Much of the talk at the Digiday Agency Summit, taking place in New Orleans this week, has been centering on the “broken” model of client-agency relationships. Agency executives from both the media and creative worlds complain about the outdated models of how agencies make their money for clients.
There are a few current models: one is a commission-based system where a portion of the media spend goes to an agency. That has its problems. As Alister Adams, vp, digital at Publicis Modem puts it, the media spend and the amount of work an agency puts in don’t necessarily track. Plus, media spends go up at the end of the year, and go down in the middle, which puts undue stress on an agency CFO.
Other models also have their problems. The current “full-time equivalent,” or FTE, model, reduces the equation to hours worked. And that forces agencies to either skimp on creative because enough hours aren’t built into the assignment to begin with, or over-inflate figures to justify why someone is spending so much time on a project.
That said, pay-for-performance has its own set of challenges. One agency executive who preferred not to be named said clients are reluctant to operate with effectiveness as a metric because it could create a situation where the agency does such great work that it blows budgets out of the water. Others hinted that the problems about money go much deeper than compensation — Sophie Kelly, CEO of the Barbarian Group, said that agencies have gotten into the habit of giving away so much work for free during the pitch process, that it creates lowered expectations.
We took the opportunity to canvas the industry elite at the Digital Agency Summit with one not-so-simple question: So, how would you would go about fixing the compensation model?
Alister Adams, vp, digital, Publicis Modem
At the end of the day, agencies just want to make fair profit, do great work and help their clients succeed. The model of the future will be an output-based model where agencies are compensated based on agreed-upon deliverable. This way, the scope of work is defined and staffed and planned against, but agencies are free to find the most efficient and innovative way to deliver against the mandate. As with all current and future models, it should be augmented with a payment-by-results component to the agreement, where agencies put real skin in the game — demonstrating that we believe in and stand behind our work.
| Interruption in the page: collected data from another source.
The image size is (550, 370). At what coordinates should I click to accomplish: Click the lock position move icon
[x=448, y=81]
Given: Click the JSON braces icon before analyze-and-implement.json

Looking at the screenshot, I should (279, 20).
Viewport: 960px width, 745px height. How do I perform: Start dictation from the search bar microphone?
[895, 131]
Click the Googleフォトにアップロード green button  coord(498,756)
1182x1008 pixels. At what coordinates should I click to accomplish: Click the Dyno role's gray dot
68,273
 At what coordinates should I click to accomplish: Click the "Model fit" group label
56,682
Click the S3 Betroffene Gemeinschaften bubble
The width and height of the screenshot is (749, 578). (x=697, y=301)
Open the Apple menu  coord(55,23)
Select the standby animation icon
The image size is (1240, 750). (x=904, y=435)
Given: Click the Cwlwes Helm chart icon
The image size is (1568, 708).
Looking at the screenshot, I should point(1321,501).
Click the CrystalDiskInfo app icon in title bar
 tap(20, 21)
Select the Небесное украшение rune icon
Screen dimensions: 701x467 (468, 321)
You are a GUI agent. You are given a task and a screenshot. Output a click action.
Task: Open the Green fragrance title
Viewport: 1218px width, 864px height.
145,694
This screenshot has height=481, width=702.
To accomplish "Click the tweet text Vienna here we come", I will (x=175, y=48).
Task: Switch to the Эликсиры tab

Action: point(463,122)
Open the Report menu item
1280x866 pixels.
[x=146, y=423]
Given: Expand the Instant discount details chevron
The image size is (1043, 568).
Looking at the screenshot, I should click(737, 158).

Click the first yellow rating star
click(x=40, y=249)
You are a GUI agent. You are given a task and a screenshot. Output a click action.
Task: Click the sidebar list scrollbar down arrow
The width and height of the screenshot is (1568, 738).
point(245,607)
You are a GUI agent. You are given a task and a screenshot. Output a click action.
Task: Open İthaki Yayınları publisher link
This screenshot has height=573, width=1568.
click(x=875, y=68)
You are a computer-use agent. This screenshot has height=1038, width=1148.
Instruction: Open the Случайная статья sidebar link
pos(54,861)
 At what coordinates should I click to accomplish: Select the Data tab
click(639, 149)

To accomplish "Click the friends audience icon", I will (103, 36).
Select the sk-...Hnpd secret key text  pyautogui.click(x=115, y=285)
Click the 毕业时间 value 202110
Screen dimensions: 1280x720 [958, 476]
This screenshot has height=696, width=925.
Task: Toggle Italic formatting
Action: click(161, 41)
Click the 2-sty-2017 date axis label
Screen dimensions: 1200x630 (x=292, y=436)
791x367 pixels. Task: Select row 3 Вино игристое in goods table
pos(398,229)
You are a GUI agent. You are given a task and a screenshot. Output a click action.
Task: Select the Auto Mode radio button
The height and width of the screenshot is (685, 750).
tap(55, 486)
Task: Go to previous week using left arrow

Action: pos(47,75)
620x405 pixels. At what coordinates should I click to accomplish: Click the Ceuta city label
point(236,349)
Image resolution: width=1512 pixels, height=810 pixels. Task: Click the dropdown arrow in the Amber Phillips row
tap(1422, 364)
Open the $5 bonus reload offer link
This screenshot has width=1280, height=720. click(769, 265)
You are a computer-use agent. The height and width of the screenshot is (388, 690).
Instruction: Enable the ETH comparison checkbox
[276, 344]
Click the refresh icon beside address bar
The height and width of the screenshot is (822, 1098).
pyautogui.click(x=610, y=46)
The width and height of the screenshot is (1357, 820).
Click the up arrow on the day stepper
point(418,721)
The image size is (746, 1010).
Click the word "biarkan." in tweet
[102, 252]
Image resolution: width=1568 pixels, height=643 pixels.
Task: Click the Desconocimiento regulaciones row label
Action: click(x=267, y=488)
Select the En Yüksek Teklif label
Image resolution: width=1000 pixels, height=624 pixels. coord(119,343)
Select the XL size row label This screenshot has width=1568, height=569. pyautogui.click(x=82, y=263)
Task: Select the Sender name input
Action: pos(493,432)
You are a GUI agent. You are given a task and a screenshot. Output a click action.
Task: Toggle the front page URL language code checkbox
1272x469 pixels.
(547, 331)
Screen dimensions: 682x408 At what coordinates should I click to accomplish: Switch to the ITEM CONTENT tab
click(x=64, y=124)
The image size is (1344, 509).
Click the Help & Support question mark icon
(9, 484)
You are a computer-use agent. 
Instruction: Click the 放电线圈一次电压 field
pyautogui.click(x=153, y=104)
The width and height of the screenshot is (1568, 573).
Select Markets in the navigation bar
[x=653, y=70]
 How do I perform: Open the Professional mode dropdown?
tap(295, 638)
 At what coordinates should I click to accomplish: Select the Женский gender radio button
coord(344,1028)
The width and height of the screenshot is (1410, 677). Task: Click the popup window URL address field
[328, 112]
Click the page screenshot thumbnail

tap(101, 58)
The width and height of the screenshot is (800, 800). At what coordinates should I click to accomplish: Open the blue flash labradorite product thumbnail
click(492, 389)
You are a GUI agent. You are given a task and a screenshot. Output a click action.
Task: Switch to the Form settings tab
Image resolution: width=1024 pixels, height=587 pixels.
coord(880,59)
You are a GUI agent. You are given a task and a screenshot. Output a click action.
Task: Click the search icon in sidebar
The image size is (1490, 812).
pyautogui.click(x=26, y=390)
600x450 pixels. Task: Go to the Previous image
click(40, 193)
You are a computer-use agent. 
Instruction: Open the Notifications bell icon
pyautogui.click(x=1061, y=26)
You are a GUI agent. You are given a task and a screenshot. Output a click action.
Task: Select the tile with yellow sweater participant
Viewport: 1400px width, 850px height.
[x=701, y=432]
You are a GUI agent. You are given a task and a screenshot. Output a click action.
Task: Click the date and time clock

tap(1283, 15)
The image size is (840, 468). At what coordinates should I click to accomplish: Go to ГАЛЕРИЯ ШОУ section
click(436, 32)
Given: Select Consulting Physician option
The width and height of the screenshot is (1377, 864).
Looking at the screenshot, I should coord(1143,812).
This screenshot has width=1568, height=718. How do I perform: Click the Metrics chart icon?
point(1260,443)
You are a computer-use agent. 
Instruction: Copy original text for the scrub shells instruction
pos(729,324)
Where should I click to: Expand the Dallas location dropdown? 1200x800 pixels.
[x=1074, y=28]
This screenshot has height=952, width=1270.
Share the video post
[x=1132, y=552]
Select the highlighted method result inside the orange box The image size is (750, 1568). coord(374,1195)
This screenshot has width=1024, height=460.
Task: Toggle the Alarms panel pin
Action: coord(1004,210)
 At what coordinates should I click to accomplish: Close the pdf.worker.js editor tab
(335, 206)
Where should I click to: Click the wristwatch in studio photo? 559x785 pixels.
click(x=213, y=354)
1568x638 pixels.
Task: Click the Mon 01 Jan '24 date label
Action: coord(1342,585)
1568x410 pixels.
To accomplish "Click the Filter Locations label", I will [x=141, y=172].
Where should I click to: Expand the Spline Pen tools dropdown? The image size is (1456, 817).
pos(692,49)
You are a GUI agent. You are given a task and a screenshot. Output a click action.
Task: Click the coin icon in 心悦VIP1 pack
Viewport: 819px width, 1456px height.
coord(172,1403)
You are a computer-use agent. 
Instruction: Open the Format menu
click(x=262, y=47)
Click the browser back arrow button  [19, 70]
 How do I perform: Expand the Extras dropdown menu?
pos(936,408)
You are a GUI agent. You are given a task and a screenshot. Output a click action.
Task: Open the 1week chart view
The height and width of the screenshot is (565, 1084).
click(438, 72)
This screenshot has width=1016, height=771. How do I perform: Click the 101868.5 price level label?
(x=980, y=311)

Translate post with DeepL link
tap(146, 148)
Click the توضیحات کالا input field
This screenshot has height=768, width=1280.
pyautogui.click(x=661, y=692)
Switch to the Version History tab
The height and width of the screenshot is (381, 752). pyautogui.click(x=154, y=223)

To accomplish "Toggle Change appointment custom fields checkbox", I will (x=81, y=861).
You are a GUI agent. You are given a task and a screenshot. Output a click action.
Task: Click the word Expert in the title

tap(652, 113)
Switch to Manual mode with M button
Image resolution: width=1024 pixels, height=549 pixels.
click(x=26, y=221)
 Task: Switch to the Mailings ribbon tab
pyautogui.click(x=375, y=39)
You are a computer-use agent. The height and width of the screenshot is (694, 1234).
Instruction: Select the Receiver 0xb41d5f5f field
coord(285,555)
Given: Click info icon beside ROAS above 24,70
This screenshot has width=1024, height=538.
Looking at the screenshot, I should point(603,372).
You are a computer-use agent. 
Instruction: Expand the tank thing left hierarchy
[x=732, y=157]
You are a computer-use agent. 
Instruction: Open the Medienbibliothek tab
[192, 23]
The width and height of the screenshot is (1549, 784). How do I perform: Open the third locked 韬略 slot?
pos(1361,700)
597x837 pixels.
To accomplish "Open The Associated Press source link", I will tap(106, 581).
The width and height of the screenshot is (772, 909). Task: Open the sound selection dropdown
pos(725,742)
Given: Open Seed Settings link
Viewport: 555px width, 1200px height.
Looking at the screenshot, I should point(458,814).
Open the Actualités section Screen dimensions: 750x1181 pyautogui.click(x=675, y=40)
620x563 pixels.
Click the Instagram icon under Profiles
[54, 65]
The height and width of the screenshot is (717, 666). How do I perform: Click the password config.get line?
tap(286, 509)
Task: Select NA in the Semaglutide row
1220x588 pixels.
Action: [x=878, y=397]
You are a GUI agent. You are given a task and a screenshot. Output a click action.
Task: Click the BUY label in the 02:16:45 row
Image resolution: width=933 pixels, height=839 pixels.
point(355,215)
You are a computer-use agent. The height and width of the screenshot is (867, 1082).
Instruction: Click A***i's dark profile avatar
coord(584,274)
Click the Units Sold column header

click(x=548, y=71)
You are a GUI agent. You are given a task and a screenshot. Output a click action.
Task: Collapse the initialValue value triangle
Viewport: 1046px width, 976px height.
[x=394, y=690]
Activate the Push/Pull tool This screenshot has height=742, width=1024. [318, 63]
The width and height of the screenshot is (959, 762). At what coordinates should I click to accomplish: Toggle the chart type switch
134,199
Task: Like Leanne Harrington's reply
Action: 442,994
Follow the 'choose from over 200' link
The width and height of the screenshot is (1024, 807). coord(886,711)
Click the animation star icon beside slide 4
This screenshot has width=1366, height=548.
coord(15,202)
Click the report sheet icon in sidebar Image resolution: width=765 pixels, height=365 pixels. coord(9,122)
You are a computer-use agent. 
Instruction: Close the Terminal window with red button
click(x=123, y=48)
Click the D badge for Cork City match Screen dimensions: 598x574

Rohit Thawani, director of digital strategy and social, TBWA/Chiat/Day, Los Angeles
Clients need to choose two of the three when they are thinking about paying agencies: good, fast or cheap. Clients are starting to take digital seriously, but don’t want to pay for it at the same rate they do for other above-the-line production and media. They also expect the creation of digital to be closer to real time. So it’s all about managing expectations right at the beginning and not letting them get away with it.
David Baldwin, founder, Baldwin&
One of the most important things an agency can do to get paid fairly is to stop giving their ideas away for free at the beginning of a relationship. Our coin of the realm is ideas and yet we hand them out like candy on Halloween by pitching everything on spec. This can make it hard to make a profit for your first 12-18 months after a new business win. Get paid for your pitching, you’d be surprised how many clients will actually write you a check to do it.
Sophie Kelly, CEO, The Barbarian Group
Agencies need to establish clear success criteria to evaluate performance. What exactly are the “return on creativity” measures? They need to also have a meaningful and collaborative relationship with procurement. This means quarterly meetings with clients, including all procurement teams, to track what work is flowing through the system versus the fees being charged. No surprises. And rethink the entire pitching process. Too much of it is asking agencies to spend hundreds of thousands in free work, upfront, with not enough protection of intellectual property. Also, be open to different models: FTEs is only one way. Think project fees based on deliverables, equity based deals, and performance-based comp.